Adam Petrov ferma les serrures de l’entrée principale puis repartit rapidement sans répondre aux questions qui l’assaillaient.

Il marchait vite à grandes enjambées, Bruno le suivait en trottinant afin de ne pas être distancé :

— Bonjour monsieur, Bruno Mercier commissaire à Annecy, se présenta-t-il en arborant sa carte professionnelle.

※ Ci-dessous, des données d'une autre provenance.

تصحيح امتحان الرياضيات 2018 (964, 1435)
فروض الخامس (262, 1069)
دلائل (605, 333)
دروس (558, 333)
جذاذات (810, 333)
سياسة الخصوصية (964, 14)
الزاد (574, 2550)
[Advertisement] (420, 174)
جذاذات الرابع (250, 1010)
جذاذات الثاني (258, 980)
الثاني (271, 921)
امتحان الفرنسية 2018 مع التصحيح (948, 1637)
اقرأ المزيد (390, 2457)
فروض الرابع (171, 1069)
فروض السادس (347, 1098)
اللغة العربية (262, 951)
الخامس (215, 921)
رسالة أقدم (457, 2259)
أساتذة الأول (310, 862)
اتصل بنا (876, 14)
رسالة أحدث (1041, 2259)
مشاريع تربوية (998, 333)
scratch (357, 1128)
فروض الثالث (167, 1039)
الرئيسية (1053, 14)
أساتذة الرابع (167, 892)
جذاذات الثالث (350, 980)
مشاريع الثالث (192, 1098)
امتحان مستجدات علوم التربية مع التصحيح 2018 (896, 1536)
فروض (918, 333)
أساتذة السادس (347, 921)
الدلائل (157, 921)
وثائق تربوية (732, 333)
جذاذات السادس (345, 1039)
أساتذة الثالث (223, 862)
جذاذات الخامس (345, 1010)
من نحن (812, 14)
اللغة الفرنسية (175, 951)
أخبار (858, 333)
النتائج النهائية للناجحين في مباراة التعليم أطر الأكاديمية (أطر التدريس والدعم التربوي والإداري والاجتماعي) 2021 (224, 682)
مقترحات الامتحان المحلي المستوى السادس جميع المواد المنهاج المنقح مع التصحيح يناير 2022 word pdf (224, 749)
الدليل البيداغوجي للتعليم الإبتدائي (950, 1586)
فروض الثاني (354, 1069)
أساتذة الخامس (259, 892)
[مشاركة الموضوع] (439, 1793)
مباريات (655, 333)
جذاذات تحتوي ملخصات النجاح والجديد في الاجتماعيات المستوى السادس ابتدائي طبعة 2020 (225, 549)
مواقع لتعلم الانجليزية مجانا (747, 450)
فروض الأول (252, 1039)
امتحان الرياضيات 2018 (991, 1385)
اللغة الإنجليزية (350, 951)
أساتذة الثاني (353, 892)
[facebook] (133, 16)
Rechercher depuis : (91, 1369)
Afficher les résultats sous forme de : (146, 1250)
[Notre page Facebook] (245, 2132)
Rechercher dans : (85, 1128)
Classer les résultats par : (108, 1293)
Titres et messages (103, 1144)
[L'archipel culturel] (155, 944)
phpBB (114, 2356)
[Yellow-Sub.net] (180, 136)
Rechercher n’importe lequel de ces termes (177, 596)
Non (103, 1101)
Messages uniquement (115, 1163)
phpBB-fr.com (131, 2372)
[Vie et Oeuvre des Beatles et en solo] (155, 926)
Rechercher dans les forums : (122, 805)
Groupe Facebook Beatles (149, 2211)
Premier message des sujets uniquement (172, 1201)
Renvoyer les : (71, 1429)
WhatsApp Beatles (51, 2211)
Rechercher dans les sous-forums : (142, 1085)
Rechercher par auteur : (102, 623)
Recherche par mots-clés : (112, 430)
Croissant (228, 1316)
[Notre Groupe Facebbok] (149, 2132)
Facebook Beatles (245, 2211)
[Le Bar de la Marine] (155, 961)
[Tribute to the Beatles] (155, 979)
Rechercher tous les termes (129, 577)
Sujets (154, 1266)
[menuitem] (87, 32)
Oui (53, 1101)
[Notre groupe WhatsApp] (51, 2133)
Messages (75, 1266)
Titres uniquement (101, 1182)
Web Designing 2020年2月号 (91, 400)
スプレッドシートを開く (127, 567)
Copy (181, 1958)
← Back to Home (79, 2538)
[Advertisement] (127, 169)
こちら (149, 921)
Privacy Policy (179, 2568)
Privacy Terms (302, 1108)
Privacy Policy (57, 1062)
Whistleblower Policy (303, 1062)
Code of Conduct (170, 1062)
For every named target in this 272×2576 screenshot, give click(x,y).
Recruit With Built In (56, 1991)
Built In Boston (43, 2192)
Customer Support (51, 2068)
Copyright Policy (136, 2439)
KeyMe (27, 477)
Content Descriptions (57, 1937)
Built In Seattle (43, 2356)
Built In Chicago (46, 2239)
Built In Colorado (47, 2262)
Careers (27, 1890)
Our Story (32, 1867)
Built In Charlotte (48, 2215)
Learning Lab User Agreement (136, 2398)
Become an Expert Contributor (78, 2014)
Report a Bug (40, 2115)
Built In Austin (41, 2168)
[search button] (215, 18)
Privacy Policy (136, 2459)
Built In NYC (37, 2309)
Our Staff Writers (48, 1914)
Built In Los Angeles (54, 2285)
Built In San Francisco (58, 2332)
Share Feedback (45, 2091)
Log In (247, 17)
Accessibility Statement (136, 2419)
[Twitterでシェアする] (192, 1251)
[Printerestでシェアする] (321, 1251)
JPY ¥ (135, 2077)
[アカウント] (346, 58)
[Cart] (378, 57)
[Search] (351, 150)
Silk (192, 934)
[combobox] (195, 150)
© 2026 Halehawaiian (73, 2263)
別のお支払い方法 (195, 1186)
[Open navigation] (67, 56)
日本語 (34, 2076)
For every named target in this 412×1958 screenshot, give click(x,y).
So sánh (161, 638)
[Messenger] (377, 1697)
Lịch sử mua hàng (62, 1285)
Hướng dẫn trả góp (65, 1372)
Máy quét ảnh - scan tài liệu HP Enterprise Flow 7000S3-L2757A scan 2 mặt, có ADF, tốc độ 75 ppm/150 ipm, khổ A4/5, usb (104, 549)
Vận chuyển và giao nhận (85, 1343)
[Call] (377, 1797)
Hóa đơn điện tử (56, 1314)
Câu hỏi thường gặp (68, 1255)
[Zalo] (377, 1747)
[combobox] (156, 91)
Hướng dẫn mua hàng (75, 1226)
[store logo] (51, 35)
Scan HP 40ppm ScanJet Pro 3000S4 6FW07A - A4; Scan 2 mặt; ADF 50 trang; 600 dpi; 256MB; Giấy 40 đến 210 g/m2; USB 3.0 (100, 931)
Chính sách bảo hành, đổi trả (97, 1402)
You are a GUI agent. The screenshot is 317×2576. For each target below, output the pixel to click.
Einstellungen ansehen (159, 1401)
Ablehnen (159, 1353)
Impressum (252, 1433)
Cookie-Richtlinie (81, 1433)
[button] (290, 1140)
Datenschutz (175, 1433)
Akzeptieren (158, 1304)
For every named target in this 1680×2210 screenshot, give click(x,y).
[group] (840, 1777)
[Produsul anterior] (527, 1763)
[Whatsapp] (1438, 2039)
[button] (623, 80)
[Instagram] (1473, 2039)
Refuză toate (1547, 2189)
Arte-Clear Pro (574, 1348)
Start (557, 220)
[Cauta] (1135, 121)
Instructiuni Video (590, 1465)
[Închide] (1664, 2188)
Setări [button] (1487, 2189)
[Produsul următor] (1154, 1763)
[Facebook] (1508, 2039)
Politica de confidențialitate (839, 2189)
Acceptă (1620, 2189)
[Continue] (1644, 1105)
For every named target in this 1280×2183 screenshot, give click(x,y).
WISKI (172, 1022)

L’homme pressé s’arrêta, lui accorda quelques minutes, seul Bruno réussit à l’aborder, à l’interroger :

— Est-ce vous qui avez déclenché l’alarme ?

— Oui monsieur Mercier.

— C’est une plaisanterie ?

— Aucunement !

— Pourquoi avez-vous parlé de police ?

— Je ne peux rien vous dire, nous l’attendons, elle ne va pas tarder.

— Mais…

— Au revoir commissaire, coupa-t-il.

Adam Petrov prit congé de son interlocuteur trop curieux à son goût sans répondre à ses dernières interrogations en se frayant un chemin parmi l’attroupement de personnes qui s’était agglutiné autour d’eux.

Après les émotions et les tensions qui en découlèrent, les individus présents se résignèrent à attendre de nouvelles directives, et prirent d’assaut la seule cabine téléphonique

Bruno s’approcha ensuite de la réceptionniste pour lui demander de façon ironique :

— Vous accueillez les visiteurs d’une façon peu commune !

Bruno était un joyeux luron qui aimait rire et plaisanter mais dans son travail il en avait rarement l’occasion.

— Ma femme Rose Mercier vient d’accoucher, elle a oublié de me dire où je pourrai la voir, pourriez-vous m’aider ?

Habituellement, la jeune hôtesse souriait, ou riait, aux plaisanteries mais inquiète par tout ce qu’elle venait de voir et d’entendre elle avait perdu son humeur enjouée et n’apprécia pas ses boutades, elle lui indiqua le service maternité en hurlant afin de dominer le bruit de l’avertisseur sonore :

— Quatrième étage !

Bruno renchérit :

— Ce vacarme ne doit pas perturber les chirurgiens sinon… Les patients risqueraient d’avoir des organes en moins ou en plus en sortant des salles d’opération, lança-t-il dans un éclat de rire. Au re…

Médusé il s’arrêta net de parler sans terminer sa phrase lorsque par l’une des fenêtres du rez-de-chaussée il remarqua une patrouille d’agents en uniforme envahissant l’endroit où il se trouvait.

Spectateur consterné, Bruno assista aux premières scènes de fouilles et d’interrogatoires quand apparut un homme d’une trentaine d’années aux pas assurés, taille moyenne, cheveux bruns gominés, blouson en cuir noir, portant un jeans et des bottines aux bouts pointus. Il donnait des ordres aux policiers autour de lui. Deux autres, plus âgés, brassard sur le bras avec la mention : « POLICE », le suivirent.

Troublé, abasourdi, il s’approcha, se présenta d’une voix forte :

— Bonjour, commissaire Mercier d’Annecy, ma femme vient d’accoucher, je lui rends visite, expliqua-t-il embarrassé par le bouquet

Le meneur lui tendit la main pour le saluer :

— Sébastien Lourmel commissaire au 36, répondit-il de façon autoritaire sans se soucier du bruit qui couvrait sa voix.

Bruno dut tendre l’oreille pour le comprendre sans oser le faire répéter.

Malgré le retour brutal au calme, son inquiétude grandissait… Lui qui avait confié son épouse et ses enfants à cet hôpital dont la renommée n’était plus à démontrer.

— Que se passe-t-il ? Pourriez-vous m’expliquer ? Pourquoi êtes-vous ici ? Qu’est-il arrivé ? Je pourrais peut-être vous aider ? demanda Bruno emprunté.

Sébastien lui conseilla avec insistance, de partir sa présence était inutile, lui assona-t-il avec rudesse.

Le commissaire d’Annecy ne comprenait pas… « Pourtant, je fais partie de la maison ! » pensa-t-il déçu.